Só não faça da passagem por ali um programa de intenção cultural. Andar pelo vilarejo sem preocupações com dados que aparecem cada vez que se dobra a esquina torna a visita mais prazerosa. As ruas são estreitas e floridas, os carros escassos e os moradores prontos a contar histórias de reis. E os programas surpreendem quem espera encontrar uma vila de velhinhos arredios.

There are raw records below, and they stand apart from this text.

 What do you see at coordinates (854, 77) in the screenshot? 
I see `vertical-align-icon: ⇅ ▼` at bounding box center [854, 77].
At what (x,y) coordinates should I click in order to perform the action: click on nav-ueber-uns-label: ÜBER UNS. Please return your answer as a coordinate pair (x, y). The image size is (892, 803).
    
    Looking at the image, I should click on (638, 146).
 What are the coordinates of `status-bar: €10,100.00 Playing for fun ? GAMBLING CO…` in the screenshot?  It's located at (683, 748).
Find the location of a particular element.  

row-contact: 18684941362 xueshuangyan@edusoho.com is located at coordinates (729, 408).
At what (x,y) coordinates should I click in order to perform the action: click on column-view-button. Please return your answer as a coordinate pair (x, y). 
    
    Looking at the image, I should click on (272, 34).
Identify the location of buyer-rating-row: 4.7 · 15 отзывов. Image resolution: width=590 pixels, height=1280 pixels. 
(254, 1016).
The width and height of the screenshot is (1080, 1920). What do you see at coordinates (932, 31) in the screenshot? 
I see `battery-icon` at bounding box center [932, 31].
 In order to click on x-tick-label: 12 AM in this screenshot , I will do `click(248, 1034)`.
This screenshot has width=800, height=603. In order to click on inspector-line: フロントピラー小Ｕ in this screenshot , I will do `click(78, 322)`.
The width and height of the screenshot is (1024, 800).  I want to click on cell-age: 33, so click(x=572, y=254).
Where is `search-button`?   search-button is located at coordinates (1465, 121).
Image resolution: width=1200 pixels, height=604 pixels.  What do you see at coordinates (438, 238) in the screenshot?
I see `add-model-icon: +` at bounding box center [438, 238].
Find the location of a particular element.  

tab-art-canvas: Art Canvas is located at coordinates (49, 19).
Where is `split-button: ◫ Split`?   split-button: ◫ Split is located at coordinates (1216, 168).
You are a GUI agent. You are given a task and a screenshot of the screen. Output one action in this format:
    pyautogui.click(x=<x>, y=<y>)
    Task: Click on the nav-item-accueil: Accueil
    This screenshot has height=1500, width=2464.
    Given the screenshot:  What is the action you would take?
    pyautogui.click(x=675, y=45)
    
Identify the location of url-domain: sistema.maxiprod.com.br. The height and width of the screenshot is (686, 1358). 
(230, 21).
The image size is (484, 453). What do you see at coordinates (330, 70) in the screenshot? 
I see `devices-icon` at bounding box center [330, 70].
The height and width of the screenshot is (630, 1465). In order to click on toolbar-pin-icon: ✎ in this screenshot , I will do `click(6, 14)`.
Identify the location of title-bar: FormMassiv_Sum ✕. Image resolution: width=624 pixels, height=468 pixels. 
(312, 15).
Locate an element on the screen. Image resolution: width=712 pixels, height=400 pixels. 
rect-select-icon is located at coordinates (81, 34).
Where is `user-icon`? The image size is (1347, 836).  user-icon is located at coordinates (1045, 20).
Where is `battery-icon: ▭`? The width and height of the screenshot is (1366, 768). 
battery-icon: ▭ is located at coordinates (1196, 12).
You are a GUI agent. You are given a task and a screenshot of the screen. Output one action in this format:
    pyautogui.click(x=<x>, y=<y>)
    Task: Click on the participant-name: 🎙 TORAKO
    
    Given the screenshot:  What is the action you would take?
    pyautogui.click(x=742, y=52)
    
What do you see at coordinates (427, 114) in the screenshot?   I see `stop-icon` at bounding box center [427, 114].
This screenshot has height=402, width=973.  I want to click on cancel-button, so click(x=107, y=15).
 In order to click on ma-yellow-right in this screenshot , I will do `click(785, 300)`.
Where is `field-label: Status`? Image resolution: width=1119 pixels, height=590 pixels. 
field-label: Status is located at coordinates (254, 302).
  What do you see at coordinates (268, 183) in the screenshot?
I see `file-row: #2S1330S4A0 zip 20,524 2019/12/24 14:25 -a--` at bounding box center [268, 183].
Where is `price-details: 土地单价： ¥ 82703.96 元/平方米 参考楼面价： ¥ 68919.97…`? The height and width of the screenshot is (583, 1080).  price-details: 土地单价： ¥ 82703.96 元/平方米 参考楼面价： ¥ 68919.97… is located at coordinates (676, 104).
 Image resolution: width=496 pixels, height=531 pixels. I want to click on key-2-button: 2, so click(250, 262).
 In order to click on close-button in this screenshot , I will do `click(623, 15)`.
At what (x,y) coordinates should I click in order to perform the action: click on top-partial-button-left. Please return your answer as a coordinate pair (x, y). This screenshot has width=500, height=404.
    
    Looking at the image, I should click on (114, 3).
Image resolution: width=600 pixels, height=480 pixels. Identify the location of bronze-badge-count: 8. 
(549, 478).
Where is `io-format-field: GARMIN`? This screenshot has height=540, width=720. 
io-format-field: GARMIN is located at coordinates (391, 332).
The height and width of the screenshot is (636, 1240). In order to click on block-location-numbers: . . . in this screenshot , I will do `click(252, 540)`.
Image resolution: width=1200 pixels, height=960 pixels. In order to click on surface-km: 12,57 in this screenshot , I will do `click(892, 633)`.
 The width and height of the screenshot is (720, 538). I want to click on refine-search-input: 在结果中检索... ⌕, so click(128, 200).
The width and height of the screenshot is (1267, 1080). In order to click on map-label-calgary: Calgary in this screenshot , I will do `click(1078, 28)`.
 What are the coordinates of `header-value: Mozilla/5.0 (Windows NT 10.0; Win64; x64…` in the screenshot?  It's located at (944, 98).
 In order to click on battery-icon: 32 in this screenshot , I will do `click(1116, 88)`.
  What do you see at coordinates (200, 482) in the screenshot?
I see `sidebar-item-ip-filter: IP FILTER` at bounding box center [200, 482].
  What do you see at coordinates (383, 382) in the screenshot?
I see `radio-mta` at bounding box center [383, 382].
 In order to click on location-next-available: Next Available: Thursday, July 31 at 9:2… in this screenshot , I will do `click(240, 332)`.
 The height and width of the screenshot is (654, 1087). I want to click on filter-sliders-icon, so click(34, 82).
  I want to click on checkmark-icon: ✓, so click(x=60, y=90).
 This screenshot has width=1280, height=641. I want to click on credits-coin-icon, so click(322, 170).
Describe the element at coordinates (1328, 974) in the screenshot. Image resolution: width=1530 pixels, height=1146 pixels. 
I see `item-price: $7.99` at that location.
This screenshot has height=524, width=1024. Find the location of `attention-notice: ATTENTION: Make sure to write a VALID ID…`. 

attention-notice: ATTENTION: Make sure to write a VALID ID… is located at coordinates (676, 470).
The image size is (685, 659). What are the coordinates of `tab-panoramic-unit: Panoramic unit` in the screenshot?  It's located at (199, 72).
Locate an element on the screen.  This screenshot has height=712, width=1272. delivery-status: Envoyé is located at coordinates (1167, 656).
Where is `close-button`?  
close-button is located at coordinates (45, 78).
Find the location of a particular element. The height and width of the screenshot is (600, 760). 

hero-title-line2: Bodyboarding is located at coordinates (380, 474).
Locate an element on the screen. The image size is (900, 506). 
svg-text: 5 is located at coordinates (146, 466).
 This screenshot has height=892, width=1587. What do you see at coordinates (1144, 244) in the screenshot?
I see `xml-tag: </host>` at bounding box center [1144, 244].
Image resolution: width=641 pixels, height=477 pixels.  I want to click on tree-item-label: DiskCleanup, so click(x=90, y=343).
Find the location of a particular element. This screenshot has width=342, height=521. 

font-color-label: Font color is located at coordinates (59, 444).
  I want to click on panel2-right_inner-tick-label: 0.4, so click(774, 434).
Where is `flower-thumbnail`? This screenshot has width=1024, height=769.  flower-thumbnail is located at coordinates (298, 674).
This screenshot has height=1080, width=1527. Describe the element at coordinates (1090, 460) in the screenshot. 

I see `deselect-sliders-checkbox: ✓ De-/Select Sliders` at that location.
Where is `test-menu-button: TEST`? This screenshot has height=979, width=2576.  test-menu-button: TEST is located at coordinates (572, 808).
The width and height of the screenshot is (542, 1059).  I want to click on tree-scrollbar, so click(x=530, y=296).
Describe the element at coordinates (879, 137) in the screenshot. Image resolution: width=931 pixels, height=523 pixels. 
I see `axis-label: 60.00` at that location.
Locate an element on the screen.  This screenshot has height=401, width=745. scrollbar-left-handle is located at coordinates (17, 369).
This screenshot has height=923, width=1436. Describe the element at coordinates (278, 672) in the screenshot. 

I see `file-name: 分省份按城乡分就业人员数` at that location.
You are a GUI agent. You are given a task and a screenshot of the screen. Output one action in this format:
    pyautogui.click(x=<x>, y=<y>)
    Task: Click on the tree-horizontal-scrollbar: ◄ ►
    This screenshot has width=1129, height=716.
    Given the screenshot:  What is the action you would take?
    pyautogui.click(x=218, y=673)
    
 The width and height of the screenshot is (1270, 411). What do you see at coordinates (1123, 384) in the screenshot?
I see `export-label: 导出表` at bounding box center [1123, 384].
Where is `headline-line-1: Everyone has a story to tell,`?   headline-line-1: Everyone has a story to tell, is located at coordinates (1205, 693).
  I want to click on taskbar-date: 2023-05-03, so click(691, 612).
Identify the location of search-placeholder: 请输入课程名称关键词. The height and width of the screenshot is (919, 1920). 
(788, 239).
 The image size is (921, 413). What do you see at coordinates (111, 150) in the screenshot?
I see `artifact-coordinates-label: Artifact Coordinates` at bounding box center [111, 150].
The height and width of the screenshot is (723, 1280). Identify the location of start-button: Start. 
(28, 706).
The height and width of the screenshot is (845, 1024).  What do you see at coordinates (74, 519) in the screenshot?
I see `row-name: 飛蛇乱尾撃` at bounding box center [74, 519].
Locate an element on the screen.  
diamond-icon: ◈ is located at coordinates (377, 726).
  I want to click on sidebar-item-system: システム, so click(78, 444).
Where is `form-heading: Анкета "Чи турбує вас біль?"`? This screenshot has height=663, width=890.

O ponto obrigatório na região baixa da cidade chama-se Lagoa de Óbidos, a maior do país que mede 6 quilômetros de comprimento por 2,5 quilômetros de largura. Um espetáculo natural é apresentado conforme a tarde se aproxima. Com o passar das horas, a cor das águas ganha tonalidades diferentes. É também onde se praticam esportes como remo e windsurfe e passeios típicos como os feitos pelas bateiras, embarcações à vara usadas no passado para pesca.
Tabernas
Sair à noite de Óbidos é saber como se divertiam os plebeus da era monárquica. Nas tabernas, barzinhos de teto baixo e porta estreita com capacidade para não mais do que 30 visitantes, as pessoas se encontram nas noites frias para tomar imperiais - modo como eles chamam a cerveja - e a obrigatória ginginha, licor vermelho e doce de alto teor alcoólico. Shows nas pracinhas da Rua Direita, uma das principais vias da cidade com as melhores lojinhas de artesanato, são outras boas atrações noturnas.
Há uma profusão de festivais e concursos exóticos por todo o ano. Exóticos aos olhos estrangeiros. A Temporada de Cravo vai de 10 a 25 de outubro com apresentações de músicos especialistas neste instrumento avô do piano. O Festival Internacional de Chocolate, entre 4 e 9 de novembro, reúne “chocolateiros” não profissionais de vários países e escultores que criam peças artísticas com a guloseima.
A origem de Óbidos ganha nova versão cada vez que um arqueólogo se interessa pela cidade. Escavações recentes trouxeram à tona um edifício romano que comprovou a presença deste povo durante 500 anos nas terras onde a cidade seria erguida. Mais impressionante é a data em que passaram por lá: do século 1 aos séculos 4 e 5. Foram também descobertas termas com uma piscina redonda e um banco e resquícios de outros três prédios. E tudo espalhado pelas estreitas vielas medievais.